A Columbine reenactment with real guns....

At the tryout: "I want to play the abortion girl." (turns out everyone wants to play the "bad" guys)...

In one scene:

"Do you believe in God?"
"Yes."
"Do you believe in God?"
"Yes," she says screaming for her life as he points a gun at her head.
"Why?" and then he shoots her...

At the awards ceremony for Hell House actors: "I want to thank my rapists."

***

As the documentary film makers ask, who are the good church going adults who sponsor this event?

To steal a phrase from HighTouch's recent blog post and put it in a much darker context, a little piece of me died hearing this story. I was stunned at the inanity of it all, stunned that people would create such "theater" for young teenagers in order to convert them, stunned they didn't see how they were inviting the very things they say they are against, stunned that humanity could stoop so very low.

Even now, writing/reflecting/re-listening to the episode, I'm incredulous--surely well-meaning adults did not subject their teens to this in the name of a God? Unfortunately it seems to they did.

Wednesday, October 07, 2009

Old man

Finally my oldest son and I met toe to toe in the only arena open to such a meeting: The unofficial Adam's Canyon sprint to the waterfall.

We warmed up, we stretched, we checked out the competition (that would be each other), and we were off. After the long stretch of steep switchbacks I had a slight lead because said son was too proud to speed walk the steepest hills instead of running them, "Efficiency the old man cried."

About half way up (it's about 2.5 miles) I remembered I hadn't stretch my back so I stopped briefly, son passed me a got a lead. When I caught back up to him, after much suffering given the stretching caused my back to seize up, he said:

"Old man you're killing me."

And that made all the pain worth it, even pleasurable.


Saturday, September 26, 2009

Cyclist on freeway: This really happened

As we were driving on I-15 into SLC last night to see Jim Gaffigan, we saw a cyclist riding on the side of the freeway. In of itself this is strange and crazy and, actually, illegal but not worthy of a CI blog post.
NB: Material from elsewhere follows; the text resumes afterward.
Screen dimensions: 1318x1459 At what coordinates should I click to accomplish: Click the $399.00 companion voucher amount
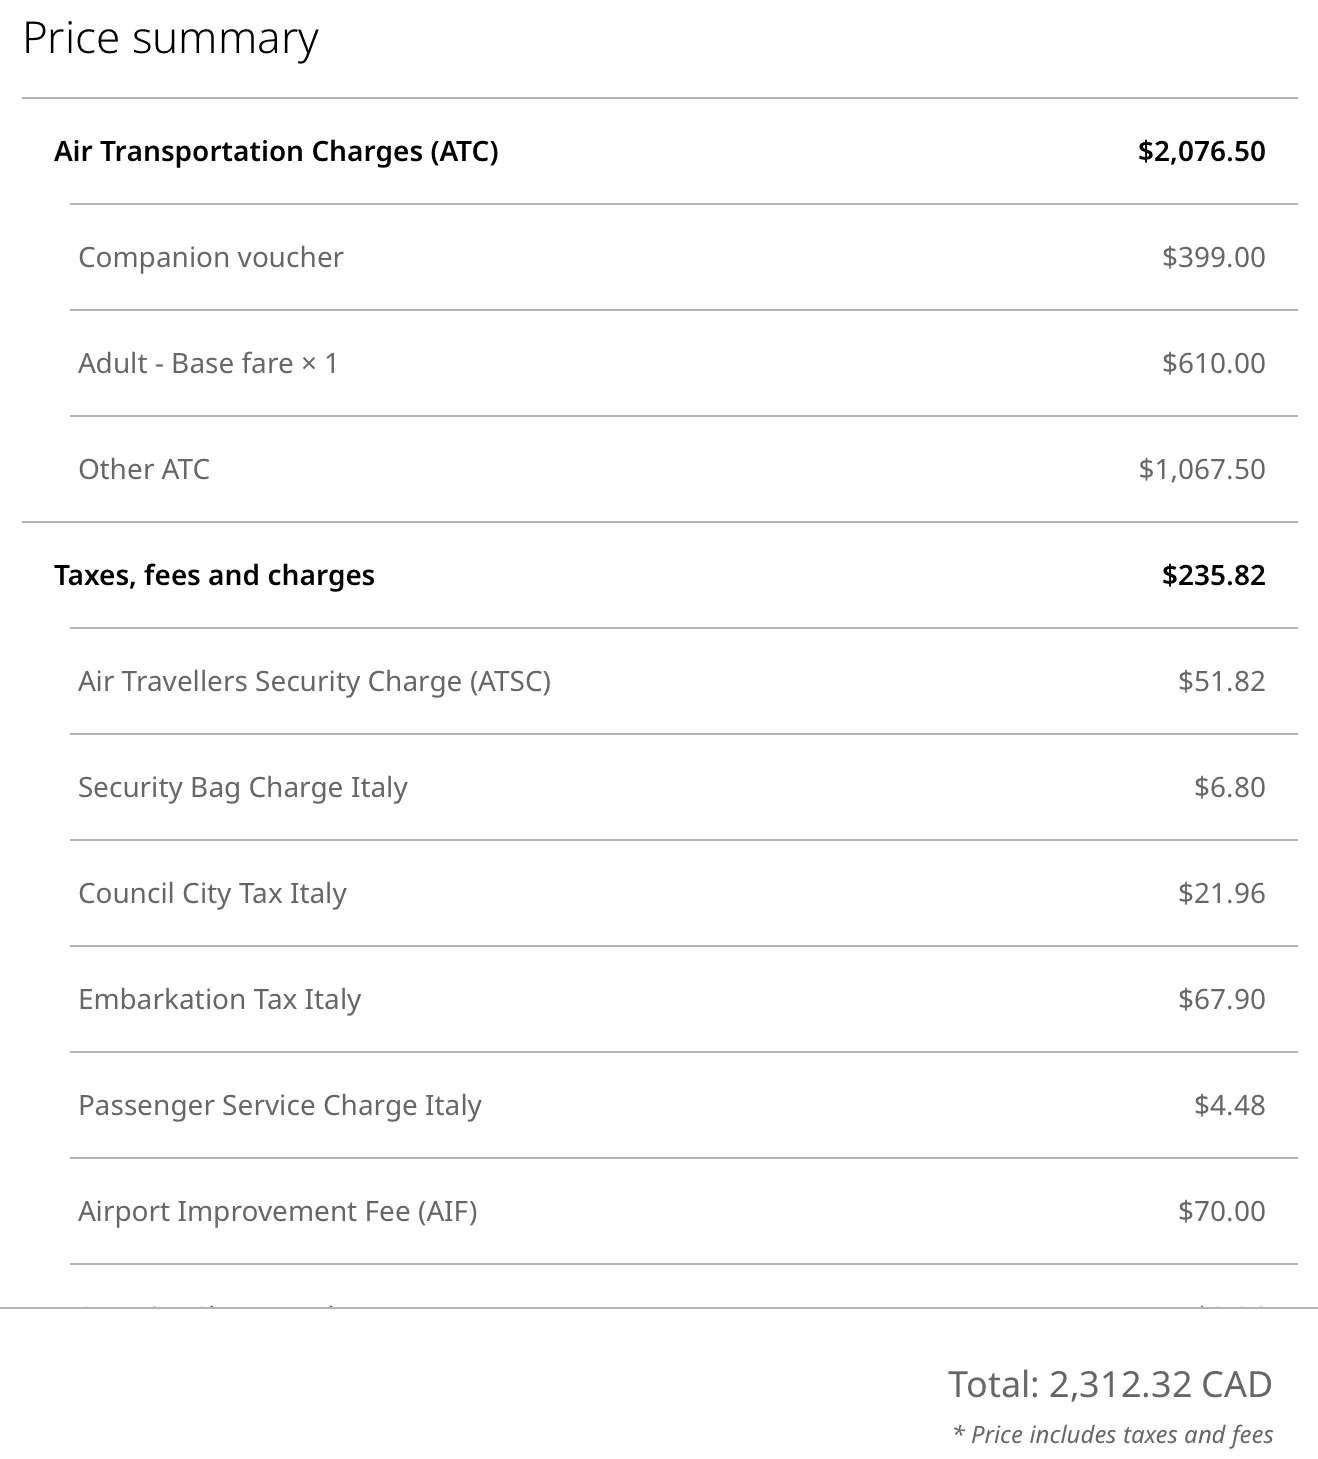[x=1213, y=257]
Thankfully there were other details which made this experience post-worthy: he was only riding on his back tire (doing a wheelie) AND, holy shit I still can't believe this, adjusting something on his front wheel while riding down said freeway, while riding a continuous wheelie, while riding about a foot away from cars passing at 85mph.

I did a triple take as we passed him. I'm still stunned, still wondering if we didn't enter some sort of carnavalesque imaginary world for a few seconds. Now I have a small inkling of what it must have felt like to look up in 1974 and see Phillipe Petit crossing that thin wire between the Twin Towers. Must have been magical, hilarious, incredible.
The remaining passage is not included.